The county LCRA is operated and managed by the St. Louis Economic Development Partnership. The three LCRA board members Page replaced — Christopher James Becker, Jack Kirkland and Sandra Parker, who recently stepped down — were all serving terms that expired in 2014. The board can have five members, but in recent years only three served, sometimes making it difficult to reach a quorum.
Page’s four appointees to the LCRA board, which do not require approval from the St. Louis County Council, are:
• Chesterfield resident Jami Dolby, the development director at Maryville University.
• South St. Louis County resident Thomas Madden, a union plumber at contractor Murphy Co. and a member of the board of Lemay nonprofit The Housing Partnership.
• Wellston resident Samuel Shannon, a longtime member of the Wellston City Council and a retired machinist who worked at a Boeing subsidiary.
• Glendale resident Lynn Goessling, an Armstrong Teasdale attorney who specializes in real estate.
Hundreds of positions on St. Louis County’s dozens of boards and commissions were vacant or filled with members serving on expired terms when Page came into office.
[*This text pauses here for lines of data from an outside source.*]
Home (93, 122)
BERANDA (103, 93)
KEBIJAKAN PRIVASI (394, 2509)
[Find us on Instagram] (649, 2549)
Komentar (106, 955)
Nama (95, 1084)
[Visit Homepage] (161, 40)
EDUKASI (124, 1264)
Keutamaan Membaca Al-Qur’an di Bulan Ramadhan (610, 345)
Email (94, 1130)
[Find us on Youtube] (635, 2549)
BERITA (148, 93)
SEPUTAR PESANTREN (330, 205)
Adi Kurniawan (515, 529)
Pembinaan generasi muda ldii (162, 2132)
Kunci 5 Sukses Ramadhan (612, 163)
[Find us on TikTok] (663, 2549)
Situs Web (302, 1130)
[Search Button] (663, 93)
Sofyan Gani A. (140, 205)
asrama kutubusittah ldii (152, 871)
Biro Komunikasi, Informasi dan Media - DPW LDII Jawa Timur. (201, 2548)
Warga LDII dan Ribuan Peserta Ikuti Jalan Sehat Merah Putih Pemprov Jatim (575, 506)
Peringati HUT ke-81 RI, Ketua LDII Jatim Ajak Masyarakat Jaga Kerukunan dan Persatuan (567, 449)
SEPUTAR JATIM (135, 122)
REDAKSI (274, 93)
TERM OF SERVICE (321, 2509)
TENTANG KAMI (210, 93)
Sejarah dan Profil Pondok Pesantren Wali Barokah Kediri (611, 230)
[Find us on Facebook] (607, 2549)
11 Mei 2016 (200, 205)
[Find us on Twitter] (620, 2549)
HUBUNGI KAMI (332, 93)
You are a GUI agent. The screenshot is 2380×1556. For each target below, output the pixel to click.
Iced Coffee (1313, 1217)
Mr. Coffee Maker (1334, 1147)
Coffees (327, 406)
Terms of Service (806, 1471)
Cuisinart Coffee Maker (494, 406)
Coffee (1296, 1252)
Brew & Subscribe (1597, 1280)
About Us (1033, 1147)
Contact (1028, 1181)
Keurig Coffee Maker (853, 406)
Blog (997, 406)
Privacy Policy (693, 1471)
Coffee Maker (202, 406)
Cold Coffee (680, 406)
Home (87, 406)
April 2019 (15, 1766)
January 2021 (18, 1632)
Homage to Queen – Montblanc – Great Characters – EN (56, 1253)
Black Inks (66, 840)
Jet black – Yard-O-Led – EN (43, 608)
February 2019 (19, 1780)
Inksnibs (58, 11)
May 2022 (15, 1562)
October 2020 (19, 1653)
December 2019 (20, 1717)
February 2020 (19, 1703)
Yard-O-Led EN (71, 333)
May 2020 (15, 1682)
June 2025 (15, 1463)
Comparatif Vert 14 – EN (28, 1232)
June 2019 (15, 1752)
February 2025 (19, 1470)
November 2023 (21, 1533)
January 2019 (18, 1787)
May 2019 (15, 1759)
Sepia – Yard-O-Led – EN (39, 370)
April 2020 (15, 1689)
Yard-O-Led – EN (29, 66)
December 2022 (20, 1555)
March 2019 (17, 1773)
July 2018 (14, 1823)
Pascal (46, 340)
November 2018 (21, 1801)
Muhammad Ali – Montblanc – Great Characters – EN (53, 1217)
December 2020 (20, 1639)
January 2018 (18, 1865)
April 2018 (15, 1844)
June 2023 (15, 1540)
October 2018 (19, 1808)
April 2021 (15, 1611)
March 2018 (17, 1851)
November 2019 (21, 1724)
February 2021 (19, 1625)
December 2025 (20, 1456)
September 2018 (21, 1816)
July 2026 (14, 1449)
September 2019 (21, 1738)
Page spokesman Doug Moore said Page has made more than 200 appointments since taking office. Moreover, Moore said, the administration is now tracking demographics, and half of the 100 appointments made last year were women and 33% were racial minorities.
“We have aggressively been working to fill these positions,†Moore said in a statement.
The revamp of the LCRA board isn’t the only change there: The Economic Partnership manager who oversaw the LCRA during the last two years, Erica Henderson, left her job at the beginning of the year to become a full-time consultant, according to an out-of-office message from her former Partnership email address. She took the position following a host of staff departures in the wake of the Stenger scandal.